------ ARTICLE

September 21, 2023
With a constant increase in popularity and a value which can exceed $20 000 per coin, many
have taken the opportunity to find their riches in the mining and trading of cryptocurrency.
While a large amount have found great success in this field, some are not as fortunate and
may have fallen victim to those with nefarious intentions who have taken advantage of the
concept of cryptocurrency to create pyramid schemes destined for disaster. As a result of
the inevitable collapse of these schemes and many finding themselves in financial distress, it
is vital to establish whether or not cryptocurrency falls within the definition of “property” in the
context of the Insolvency Act 24 of 1936.
In the matter of Bester NO and others v Mirror Trading International (Pty) Ltd (in liquidation)
t/a MTI and others [2023] 3 All SA 101 (WCC), amongst many other issues, Acting Justice
de Wet was tasked with determining whether the Bitcoin of MTI fell within the definition of
property in the context of the Insolvency Act.
Like so many cryptocurrency businesses today, MTI promoted itself as a multi-level
cryptocurrency club and in addition to receiving a share of trading profits, members of the
club also received a variety of incentive-based remunerations, based on the referral of new
members who also joined MTI and made an investment. One of the issues raised by the
respondent was that all payments to MTI were by way of transfer of cryptocurrency, more
particularly Bitcoin, and as Bitcoin is not regulated by South African law it does not amount
to movable property in terms of the Insolvency Act.

------------
------ MATERIAL

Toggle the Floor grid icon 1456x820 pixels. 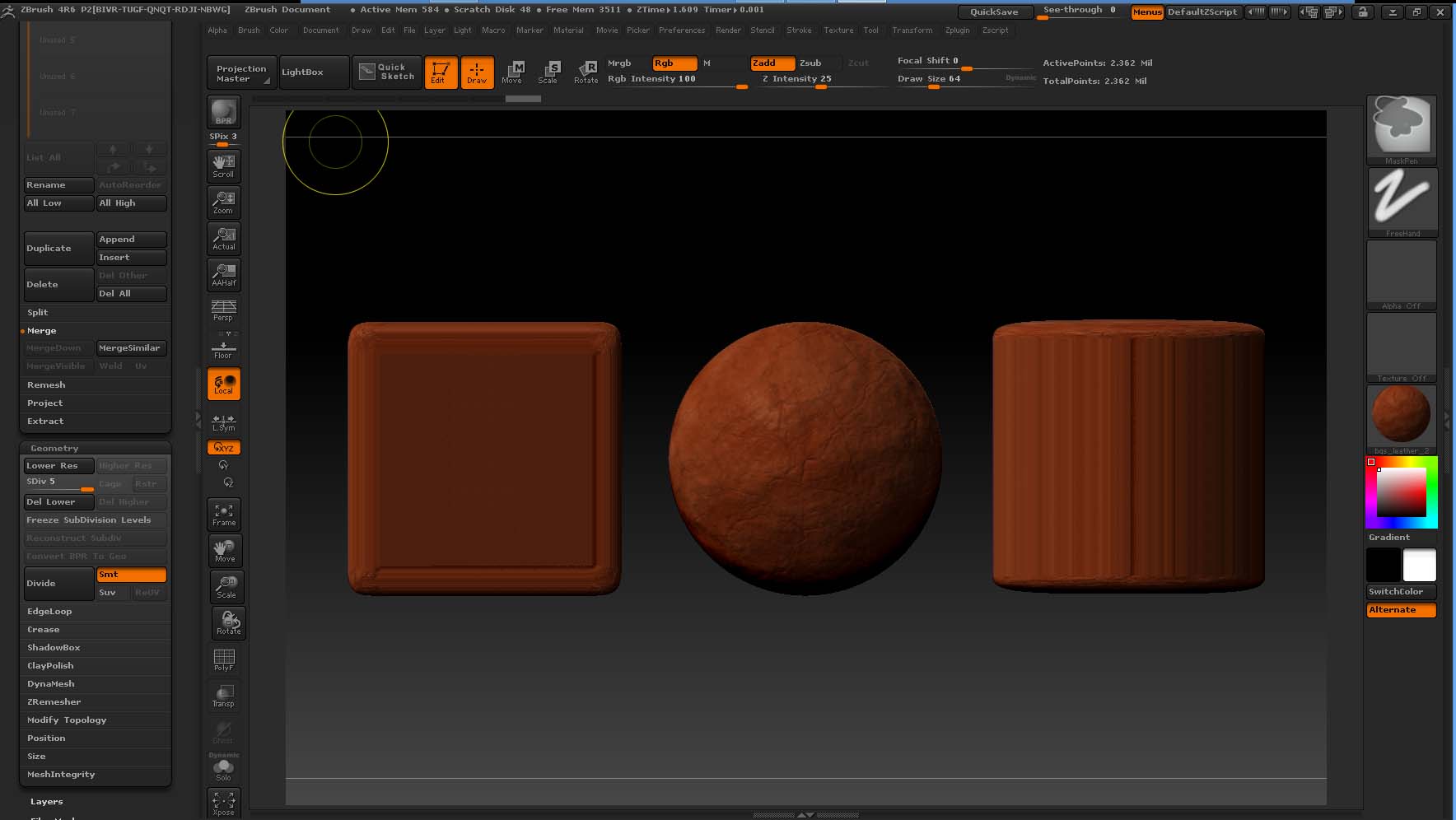[222, 346]
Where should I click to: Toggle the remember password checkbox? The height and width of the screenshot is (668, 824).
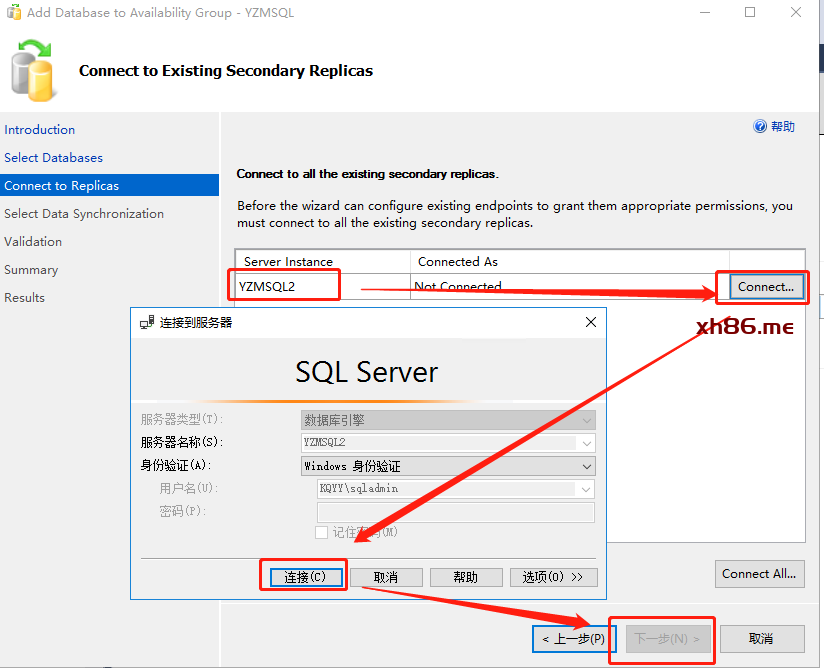pos(322,532)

------------

__WHAT NEEDS TO BE DONE__. Reproduce the passage of the cryptocurrency article above that begins at the words "While a large" and stops after "context of the Insolvency Act.".

__ANSWER TO THIS PROBLEM__.
While a large amount have found great success in this field, some are not as fortunate and
may have fallen victim to those with nefarious intentions who have taken advantage of the
concept of cryptocurrency to create pyramid schemes destined for disaster. As a result of
the inevitable collapse of these schemes and many finding themselves in financial distress, it
is vital to establish whether or not cryptocurrency falls within the definition of “property” in the
context of the Insolvency Act 24 of 1936.
In the matter of Bester NO and others v Mirror Trading International (Pty) Ltd (in liquidation)
t/a MTI and others [2023] 3 All SA 101 (WCC), amongst many other issues, Acting Justice
de Wet was tasked with determining whether the Bitcoin of MTI fell within the definition of
property in the context of the Insolvency Act.